During the third quarter of 2024, management tested the Schlitterbahn reporting unit's fair value due to a decline in estimated future cash flows as a result of shifting investment priorities at those locations following the Mergers. Management concluded the estimated fair value of goodwill at the Schlitterbahn reporting unit no longer exceeded its carrying value. Therefore, a $42.5 million impairment of the goodwill at the Schlitterbahn reporting unit was recorded during the third quarter of 2024. The impairment charge was equal to the amount by which the carrying amount exceeded the fair value and was recorded in "Loss on impairment of goodwill" within the unaudited condensed consolidated statements of operations and comprehensive income.
The fair value of reporting units is established using a combination of an income (discounted cash flow) approach and market approach and includes numerous assumptions based on Level 3 inputs. The primary assumptions used to determine the fair value of reporting units includes growth rates in revenues and costs, estimates of future expected changes in operating margins and cash expenditures, terminal value growth rates, future estimates of capital expenditures, changes in future capital requirements, and a weighted-average cost of capital that reflected current market conditions.
The carrying value of cash and cash equivalents, revolving credit loans, accounts receivable, accounts payable, and accrued liabilities approximates fair value because of the short maturity of these instruments. There were no other assets measured at fair value on a non-recurring basis as of September 29, 2024, December 31, 2023 or September 24, 2023. The net plan asset for the Former Six Flags pension plan will be measured at fair value annually.
Each of the Combined Company's parks are overseen by a general manager and operate autonomously.

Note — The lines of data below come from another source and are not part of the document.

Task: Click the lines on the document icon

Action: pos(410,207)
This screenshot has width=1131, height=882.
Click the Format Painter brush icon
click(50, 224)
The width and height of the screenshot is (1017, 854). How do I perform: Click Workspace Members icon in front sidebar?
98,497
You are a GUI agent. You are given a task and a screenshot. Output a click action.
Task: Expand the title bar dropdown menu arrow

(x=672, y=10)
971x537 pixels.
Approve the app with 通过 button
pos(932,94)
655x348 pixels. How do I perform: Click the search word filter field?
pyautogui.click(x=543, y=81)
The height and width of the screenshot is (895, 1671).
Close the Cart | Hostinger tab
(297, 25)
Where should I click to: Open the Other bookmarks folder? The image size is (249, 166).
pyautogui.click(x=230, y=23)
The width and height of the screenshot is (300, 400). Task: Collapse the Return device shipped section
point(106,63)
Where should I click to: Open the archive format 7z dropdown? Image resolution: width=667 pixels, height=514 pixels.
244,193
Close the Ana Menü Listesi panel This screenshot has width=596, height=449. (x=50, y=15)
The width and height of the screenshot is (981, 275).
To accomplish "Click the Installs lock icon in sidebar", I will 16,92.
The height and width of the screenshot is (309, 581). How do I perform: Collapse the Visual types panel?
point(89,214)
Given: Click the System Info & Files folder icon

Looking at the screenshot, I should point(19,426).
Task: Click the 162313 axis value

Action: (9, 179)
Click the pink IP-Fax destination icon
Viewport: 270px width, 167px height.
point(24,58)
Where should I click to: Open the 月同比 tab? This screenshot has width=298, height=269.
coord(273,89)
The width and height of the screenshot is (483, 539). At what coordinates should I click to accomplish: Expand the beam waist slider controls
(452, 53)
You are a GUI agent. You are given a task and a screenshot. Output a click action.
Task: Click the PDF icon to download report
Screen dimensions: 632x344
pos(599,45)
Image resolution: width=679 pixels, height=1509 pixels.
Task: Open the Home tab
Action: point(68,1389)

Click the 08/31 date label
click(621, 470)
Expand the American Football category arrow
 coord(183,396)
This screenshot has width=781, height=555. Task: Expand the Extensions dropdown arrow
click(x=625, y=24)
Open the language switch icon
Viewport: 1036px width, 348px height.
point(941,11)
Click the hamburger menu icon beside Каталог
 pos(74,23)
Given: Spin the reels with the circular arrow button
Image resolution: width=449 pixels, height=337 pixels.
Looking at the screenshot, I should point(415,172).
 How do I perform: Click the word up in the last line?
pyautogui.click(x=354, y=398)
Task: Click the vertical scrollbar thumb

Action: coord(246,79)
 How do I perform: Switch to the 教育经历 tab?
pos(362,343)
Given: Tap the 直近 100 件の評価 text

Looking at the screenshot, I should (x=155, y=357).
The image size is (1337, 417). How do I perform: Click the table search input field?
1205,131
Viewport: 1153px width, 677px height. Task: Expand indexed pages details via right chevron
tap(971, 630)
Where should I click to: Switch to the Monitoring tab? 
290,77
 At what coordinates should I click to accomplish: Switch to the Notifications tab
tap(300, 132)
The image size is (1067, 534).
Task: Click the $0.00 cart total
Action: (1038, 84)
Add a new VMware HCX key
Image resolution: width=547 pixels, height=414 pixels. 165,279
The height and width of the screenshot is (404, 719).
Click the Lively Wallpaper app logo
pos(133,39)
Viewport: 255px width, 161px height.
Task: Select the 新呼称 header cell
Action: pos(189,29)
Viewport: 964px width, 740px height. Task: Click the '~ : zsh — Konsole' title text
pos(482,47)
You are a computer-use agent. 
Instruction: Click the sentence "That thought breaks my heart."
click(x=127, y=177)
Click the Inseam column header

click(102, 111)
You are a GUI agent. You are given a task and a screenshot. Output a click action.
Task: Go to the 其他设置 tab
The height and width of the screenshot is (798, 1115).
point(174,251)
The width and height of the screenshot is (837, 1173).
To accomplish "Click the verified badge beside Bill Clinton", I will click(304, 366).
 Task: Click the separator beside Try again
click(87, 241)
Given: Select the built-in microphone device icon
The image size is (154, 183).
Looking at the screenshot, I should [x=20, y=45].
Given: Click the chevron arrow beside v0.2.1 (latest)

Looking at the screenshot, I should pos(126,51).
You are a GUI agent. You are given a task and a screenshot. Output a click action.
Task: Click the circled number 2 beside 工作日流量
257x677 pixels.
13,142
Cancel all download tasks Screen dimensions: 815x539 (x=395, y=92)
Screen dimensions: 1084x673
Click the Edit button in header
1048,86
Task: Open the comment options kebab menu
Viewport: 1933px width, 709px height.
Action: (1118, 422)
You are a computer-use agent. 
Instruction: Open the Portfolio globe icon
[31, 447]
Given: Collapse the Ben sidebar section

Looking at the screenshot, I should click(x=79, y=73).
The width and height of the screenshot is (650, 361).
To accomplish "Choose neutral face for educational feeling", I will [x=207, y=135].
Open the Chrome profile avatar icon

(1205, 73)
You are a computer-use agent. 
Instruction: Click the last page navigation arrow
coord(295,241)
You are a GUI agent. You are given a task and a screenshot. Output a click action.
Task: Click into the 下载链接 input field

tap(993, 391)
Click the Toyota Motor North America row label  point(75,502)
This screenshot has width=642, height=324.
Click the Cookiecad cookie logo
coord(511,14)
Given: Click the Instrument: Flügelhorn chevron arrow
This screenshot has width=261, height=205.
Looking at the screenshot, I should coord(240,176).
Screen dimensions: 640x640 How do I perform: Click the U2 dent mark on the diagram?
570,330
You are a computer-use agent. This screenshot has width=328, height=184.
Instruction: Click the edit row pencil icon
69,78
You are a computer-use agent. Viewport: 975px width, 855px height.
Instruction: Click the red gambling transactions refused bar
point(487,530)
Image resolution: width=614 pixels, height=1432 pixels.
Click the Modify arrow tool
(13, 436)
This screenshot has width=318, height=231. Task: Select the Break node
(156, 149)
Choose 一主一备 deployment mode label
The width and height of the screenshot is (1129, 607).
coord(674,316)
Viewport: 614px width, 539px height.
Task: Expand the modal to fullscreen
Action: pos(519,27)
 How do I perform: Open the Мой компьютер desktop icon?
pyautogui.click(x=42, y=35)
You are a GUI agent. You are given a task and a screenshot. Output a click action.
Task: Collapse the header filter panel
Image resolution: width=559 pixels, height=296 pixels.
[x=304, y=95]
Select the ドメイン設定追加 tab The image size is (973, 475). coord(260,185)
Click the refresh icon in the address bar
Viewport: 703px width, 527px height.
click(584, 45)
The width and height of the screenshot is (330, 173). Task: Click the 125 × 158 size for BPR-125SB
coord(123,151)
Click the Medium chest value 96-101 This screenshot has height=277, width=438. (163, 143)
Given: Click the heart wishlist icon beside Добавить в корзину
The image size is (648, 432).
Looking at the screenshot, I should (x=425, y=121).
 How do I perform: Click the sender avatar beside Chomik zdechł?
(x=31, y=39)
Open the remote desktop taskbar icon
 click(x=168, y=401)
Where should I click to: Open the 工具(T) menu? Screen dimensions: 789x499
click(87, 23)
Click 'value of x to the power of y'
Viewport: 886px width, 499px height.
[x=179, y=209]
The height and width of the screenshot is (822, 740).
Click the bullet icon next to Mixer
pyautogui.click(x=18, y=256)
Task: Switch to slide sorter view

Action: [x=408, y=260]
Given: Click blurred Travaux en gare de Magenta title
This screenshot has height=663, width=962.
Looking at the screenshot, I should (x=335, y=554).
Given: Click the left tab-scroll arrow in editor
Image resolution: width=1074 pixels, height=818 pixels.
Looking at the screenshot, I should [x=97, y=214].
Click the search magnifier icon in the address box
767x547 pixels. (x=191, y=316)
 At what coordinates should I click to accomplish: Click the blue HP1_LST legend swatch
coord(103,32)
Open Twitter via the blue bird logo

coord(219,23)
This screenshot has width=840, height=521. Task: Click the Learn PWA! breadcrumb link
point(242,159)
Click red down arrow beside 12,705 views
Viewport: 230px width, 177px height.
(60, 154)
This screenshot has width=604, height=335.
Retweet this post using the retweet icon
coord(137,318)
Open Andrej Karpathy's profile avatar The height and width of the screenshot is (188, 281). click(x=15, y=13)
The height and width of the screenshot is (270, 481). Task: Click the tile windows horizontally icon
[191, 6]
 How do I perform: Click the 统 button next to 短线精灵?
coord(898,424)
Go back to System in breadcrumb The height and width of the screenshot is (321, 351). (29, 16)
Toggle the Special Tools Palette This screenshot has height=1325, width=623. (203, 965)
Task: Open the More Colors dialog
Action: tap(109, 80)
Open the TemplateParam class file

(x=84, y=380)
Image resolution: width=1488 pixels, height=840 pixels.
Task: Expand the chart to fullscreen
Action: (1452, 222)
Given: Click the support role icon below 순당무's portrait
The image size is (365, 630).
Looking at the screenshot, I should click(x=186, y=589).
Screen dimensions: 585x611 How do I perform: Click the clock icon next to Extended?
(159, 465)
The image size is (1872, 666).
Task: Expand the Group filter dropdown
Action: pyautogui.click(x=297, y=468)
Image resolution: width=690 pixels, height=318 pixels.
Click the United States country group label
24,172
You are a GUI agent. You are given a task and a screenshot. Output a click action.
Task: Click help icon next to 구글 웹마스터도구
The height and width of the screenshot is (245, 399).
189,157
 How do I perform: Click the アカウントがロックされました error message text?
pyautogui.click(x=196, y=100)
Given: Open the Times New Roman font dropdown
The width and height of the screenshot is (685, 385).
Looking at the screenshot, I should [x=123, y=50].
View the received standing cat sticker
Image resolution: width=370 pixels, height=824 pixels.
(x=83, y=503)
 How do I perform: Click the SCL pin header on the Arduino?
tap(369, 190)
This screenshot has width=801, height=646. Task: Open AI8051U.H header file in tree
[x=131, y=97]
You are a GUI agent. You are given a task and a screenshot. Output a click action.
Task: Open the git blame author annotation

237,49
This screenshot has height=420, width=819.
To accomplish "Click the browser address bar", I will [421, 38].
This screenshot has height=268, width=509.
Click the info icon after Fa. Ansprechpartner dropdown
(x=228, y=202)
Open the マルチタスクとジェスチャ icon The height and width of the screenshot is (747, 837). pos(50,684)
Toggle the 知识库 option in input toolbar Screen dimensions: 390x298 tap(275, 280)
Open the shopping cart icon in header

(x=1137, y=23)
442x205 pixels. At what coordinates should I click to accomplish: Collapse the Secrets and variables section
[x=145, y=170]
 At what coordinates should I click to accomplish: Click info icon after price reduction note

Management reviews operating results, evaluates performance and makes operating decisions, including allocating resources, on a park-by-park basis. Discrete financial information and operating results are prepared at the individual park level for use by the CEO, who is the Chief Operating Decision Maker (CODM), as well as by the Chief Financial Officer, the Chief Operating Officer, Senior Vice Presidents and the general managers of the parks. Substantially all of the parks provide similar products and services through a similar process to the same class of customer utilizing a consistent method. In addition, the parks share common economic characteristics. Based on these factors, the Combined Company operates within a single reportable segment of amusement/water parks with accompanying resort facilities.
All of the Combined Company's parks are located in the United States with the exception of two parks in Mexico and two parks in Canada. The Combined Company also recognizes revenue and expense related to the development of a Six Flags-branded park outside of North America. These management fees are disclosed as "Domestic" within the below tables. Prior to the Mergers, Former Cedar Fair did not disclose geographic segment related information as it had only one foreign park, and management believed disclosure of a single park's results provided sensitive information to its competitors. As a result, the below information only includes results since the Closing Date of the Mergers.
As of September 29, 2024, long-lived assets (which consists of property and equipment, goodwill, intangible assets and right-of-use assets) by domestic and foreign properties was as follows:
(In thousands)
September 29, 2024
Domestic
$
8,509,518
Foreign
390,555
Total
$
8,900,073
For the three months ended September 29, 2024, net revenues and income before taxes by domestic and foreign properties were as follows:
ITEM 2. MANAGEMENT’S DISCUSSION AND ANALYSIS OF FINANCIAL CONDITION AND RESULTS OF OPERATIONS
The following discussion and analysis is intended to facilitate an understanding of the Combined Company's business and results of operations and should be read in conjunction with the unaudited condensed consolidated financial statements and the related notes thereto included elsewhere in this Quarterly Report on Form 10-Q. This discussion should also be read in conjunction with the Combined Company's consolidated financial statements and related notes thereto, the "Management's Discussion and Analysis of Financial Condition and Results of Operations" section of Cedar Fair's Annual Report on Form 10-K for the year ended December 31, 2023.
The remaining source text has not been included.